Hilfsfonds zum Schutz von MieterInnen und EigentümerInnen

Ergänzend zu dem Modell der Einmalzahlung wird für Härtefälle aufgrund von Gas- und Fernwärmepreisen für den Zeitraum 01.01.2022-28.02.2023 ein Hilfsfond eingerichtet. Dieser Sofort-Hilfsfond besteht aus zwei Elementen:

  • Zum einen aus einer zinslosen Liquiditätshilfe für die Vermieter und Wohnungsunternehmen, die für Ihre Mieter*innen bei extremen Preissteigerungen für Gas und Fernwärme in Vorleistung gehen wollen, und für Mieter*innen, deren Vorauszahlungen (Abschlag) im vierten Quartal und im Januar/Februar 2023 durch die vorgeschlagene Einmalzahlung nicht ausgeglichen werden kann und die somit überlastet werden.
  • Zum anderen aus einer Unterstützung für Mieter*innen sowie Eigentümer*innen, die von den besonderen Preissteigerungen schon vor diesem Zeitraum betroffen sind, und über das vorgesehene Modell nicht ausreichend entlastet werden.

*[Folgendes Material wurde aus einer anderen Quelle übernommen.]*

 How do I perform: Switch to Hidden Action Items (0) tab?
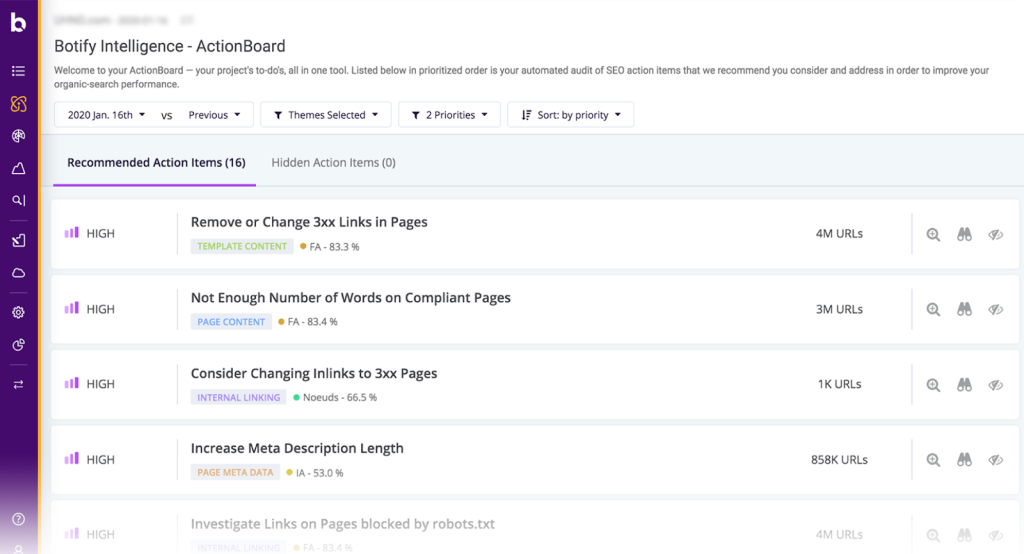tap(334, 163)
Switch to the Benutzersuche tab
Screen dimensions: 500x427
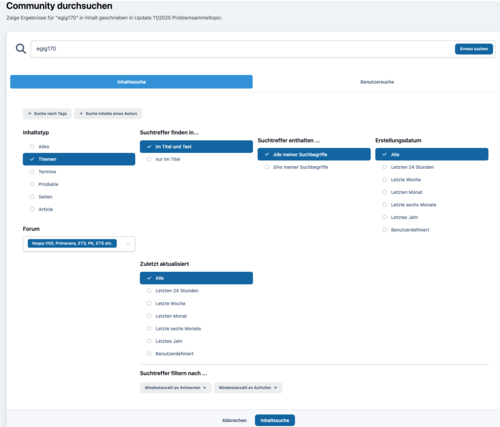tap(377, 82)
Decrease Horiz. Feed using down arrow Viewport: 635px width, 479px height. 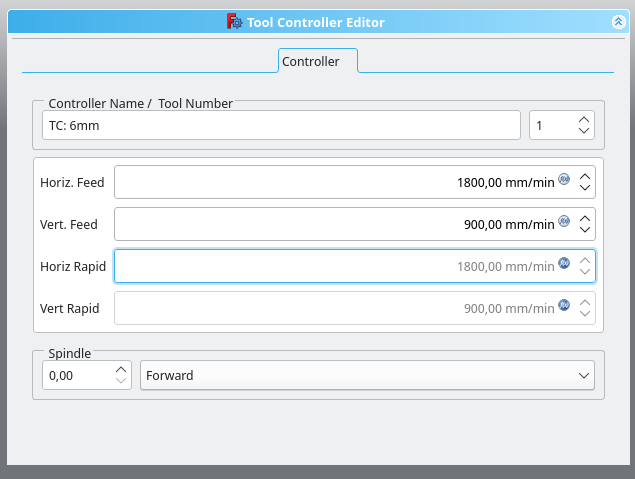[x=586, y=188]
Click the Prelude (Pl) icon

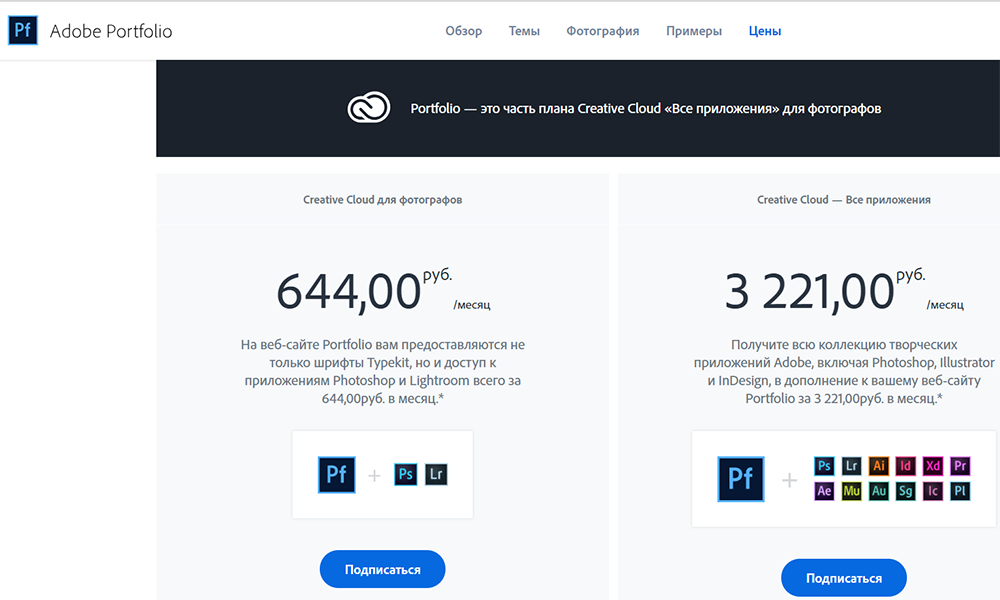click(x=960, y=491)
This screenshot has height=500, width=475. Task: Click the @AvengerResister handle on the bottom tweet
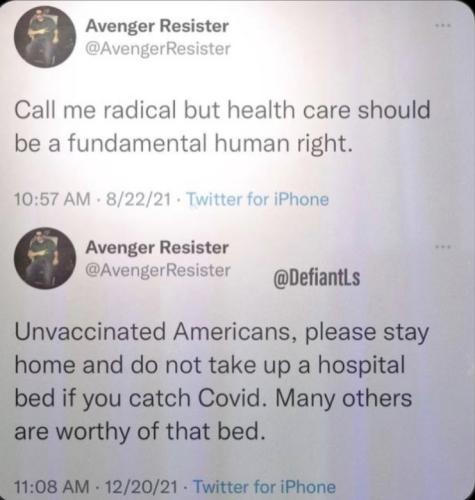pos(158,270)
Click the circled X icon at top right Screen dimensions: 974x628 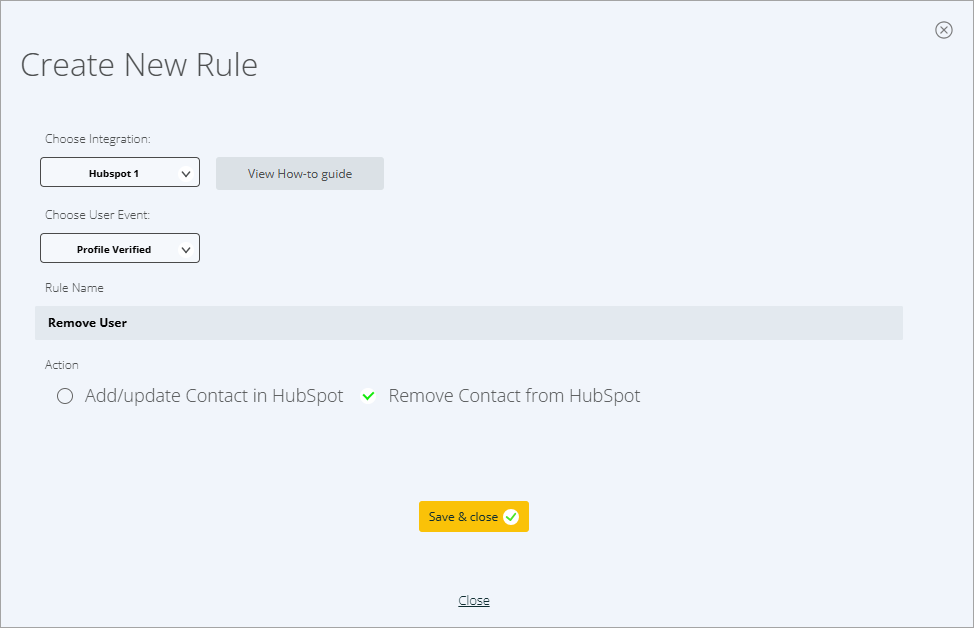(x=943, y=30)
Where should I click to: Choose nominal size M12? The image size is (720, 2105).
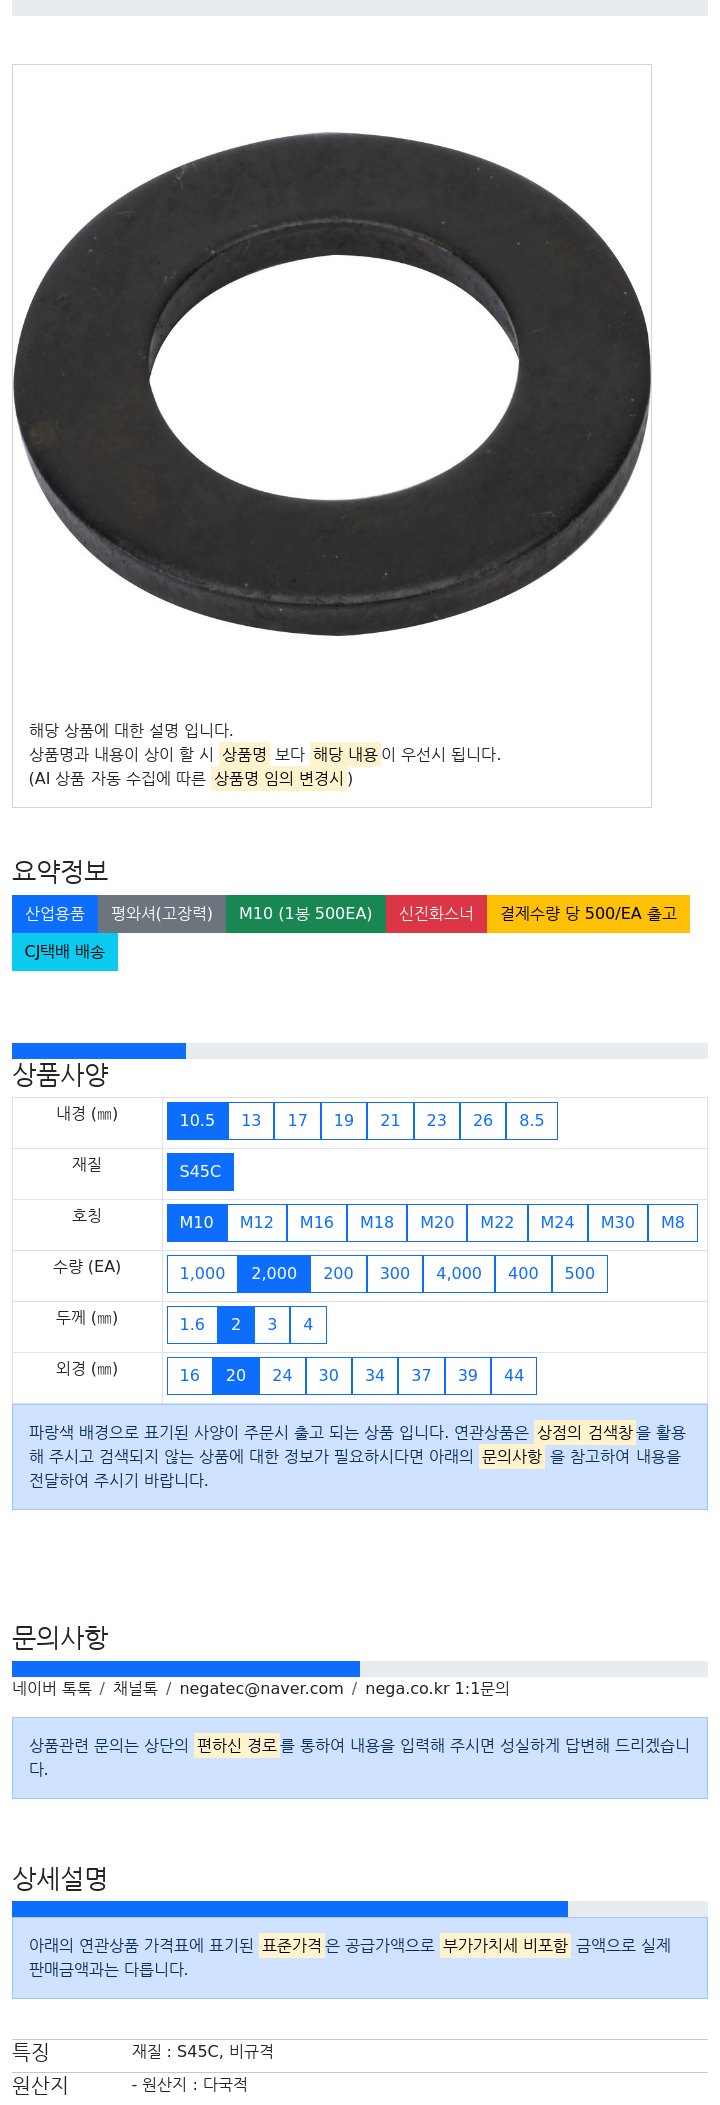tap(257, 1223)
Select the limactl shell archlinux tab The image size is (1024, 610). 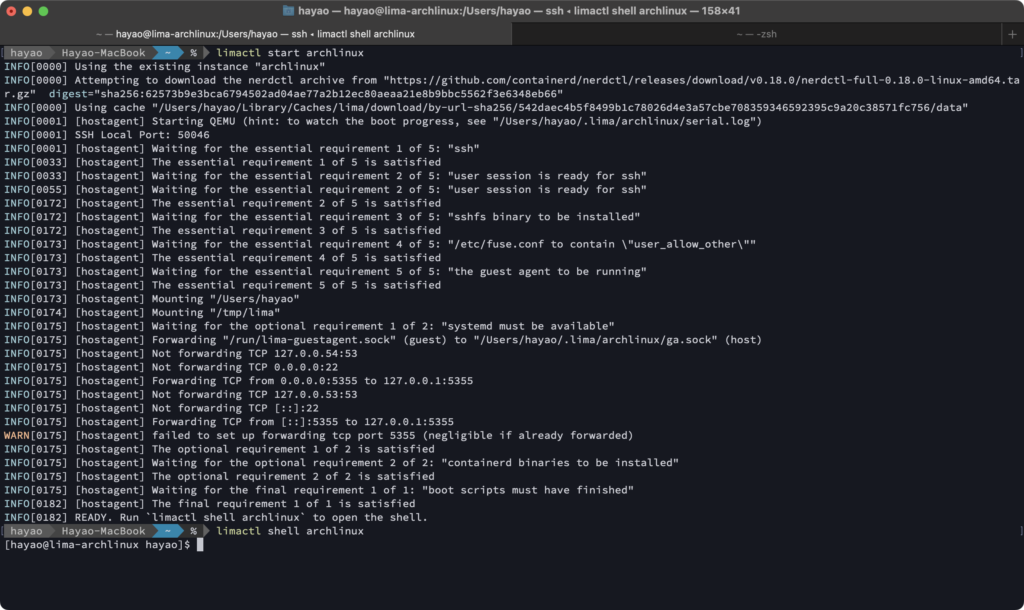(x=255, y=34)
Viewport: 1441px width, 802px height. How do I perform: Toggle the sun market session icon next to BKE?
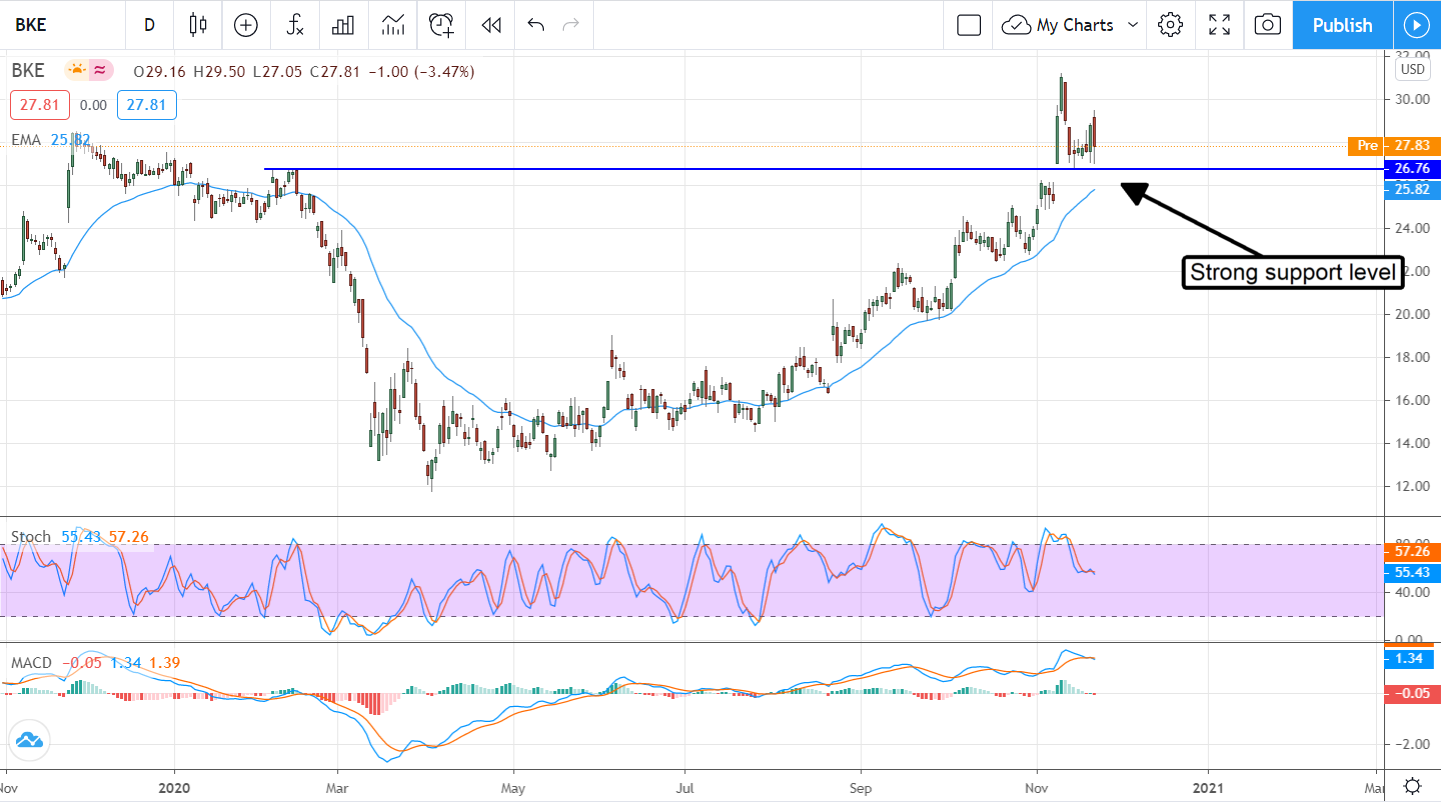tap(76, 71)
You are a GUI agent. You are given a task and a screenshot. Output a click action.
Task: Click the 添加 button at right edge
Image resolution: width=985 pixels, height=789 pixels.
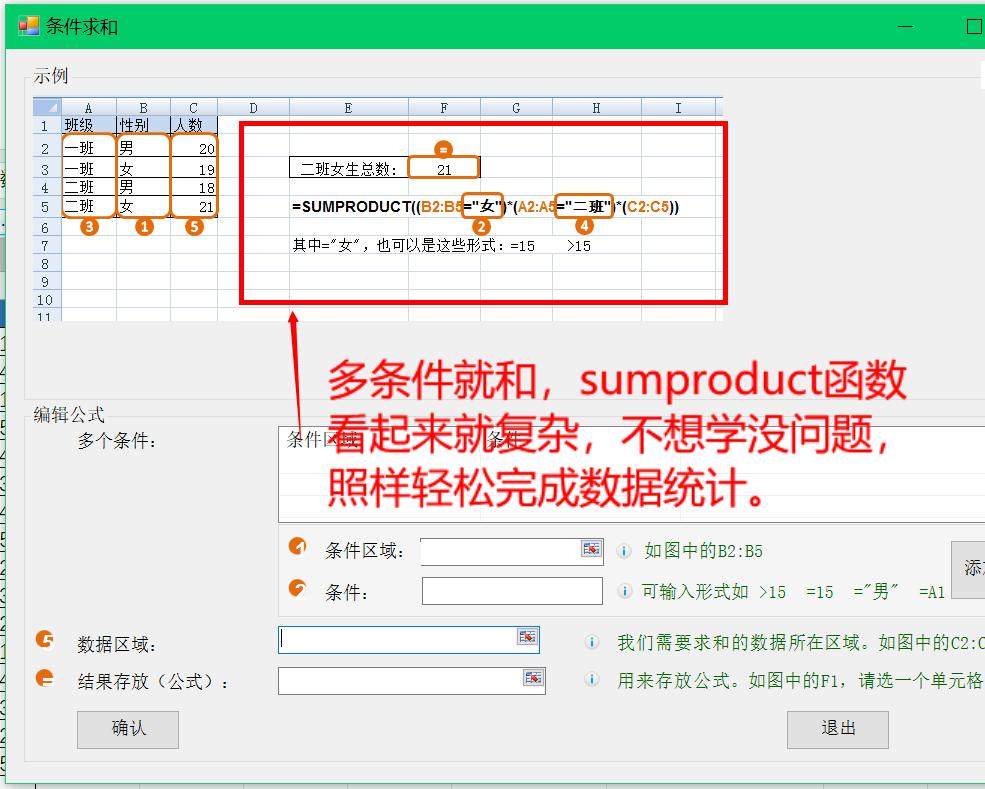970,569
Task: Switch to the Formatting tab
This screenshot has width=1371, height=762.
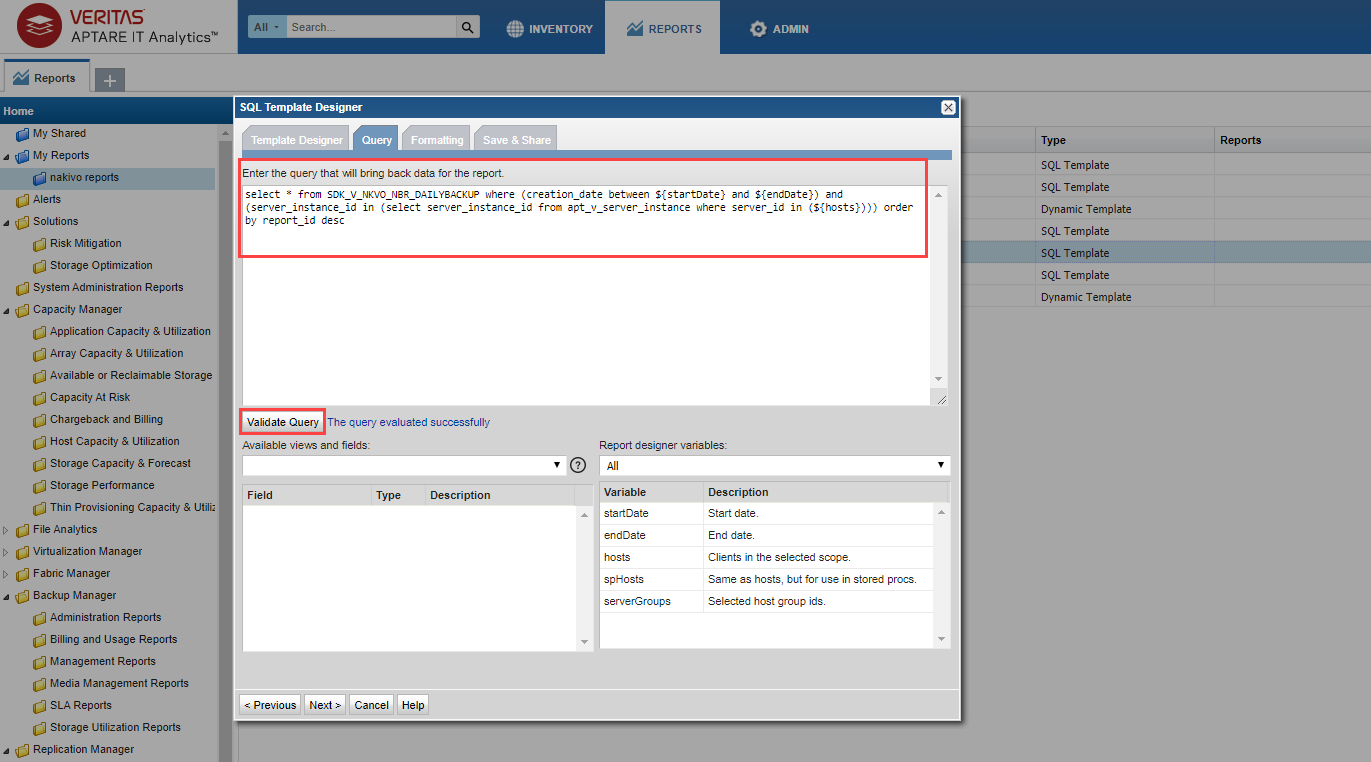Action: point(436,140)
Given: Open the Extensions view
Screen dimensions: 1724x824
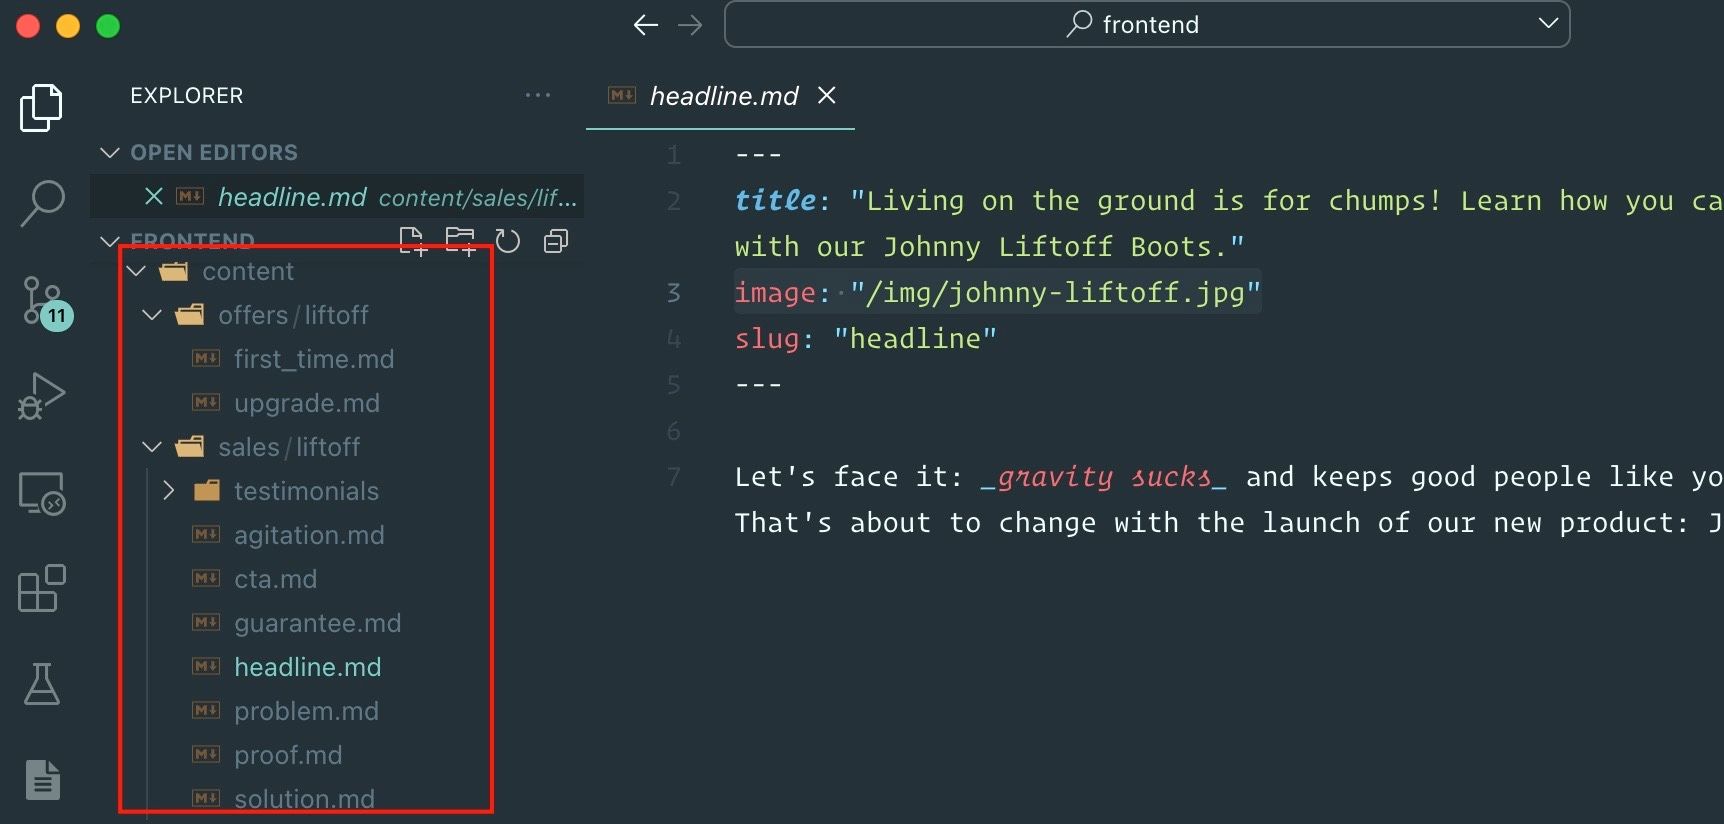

Die Definition eines Härtefalls und die Durchführung des Sofort-Hilfefonds werden durch den Bund bestimmt.

 

Was schlägt die Kommission weiter vor:

Wohngeld Plus

Die Soforthilfe muss so lange aufrecht erhalten werden, bis das von der Bundesregierung vorgeschlagene Wohngeld Plus tatsächlich voll administrierbar ist und die Bürger*innen tatsächlich ihre Ansprüche auch ausbezahlt bekommen. Gleichzeitig muss die Wohngeld-Gesetzgebung, die bereits im parlamentarischen Verfahren ist, ohne Verzögerungen so abgeschlossen werden, dass ab Januar 2023 mindestens zwei Millionen Menschen zusätzlich die Heizkostenzuschüsse erhalten, die im Gesetz für die Wohngeldempfänger*innen vorgesehenen sind. Die vorgeschlagenen Summen für die Heizkosten-, Klima- und CO²-Kompenten sind im Hinblick auf die enorm steigenden Heizkosten nochmals deutlich anzuheben.

 

Fähigkeit zu sozial-differenzierten Direktzahlungen des Bundes schaffen

Die ExpertInnen-Kommission sieht eine gezielte Kompensation der privaten wie unternehmerischen VerbraucherInnen außerhalb der Bepreisungssysteme durch sozial-differenzierte Direktzahlungen als grundsätzlich den besten Mechanismus an. Derzeit ist ein solches Vorgehen nicht möglich, da es keine entsprechende staatliche Infrastruktur gibt. Die gesetzlichen Grundlagen sollten daher so schnell wie möglich geschaffen und diese operativ umgesetzt werden. Für Privatpersonen bietet das laufende Gesetzgebungsverfahren zur Änderung der Abgabenordnung im Jahressteuergesetz 2022 die passende Gelegenheit, um zukünftig solche zielgerichteten Direktzahlungen zu ermöglichen. Hier sollten im geplanten neuen § 139b weitere Merkmale vorgesehen werden, um eine gezielte Differenzierung zwischen verschiedenen Verbrauchergruppen zu ermöglichen.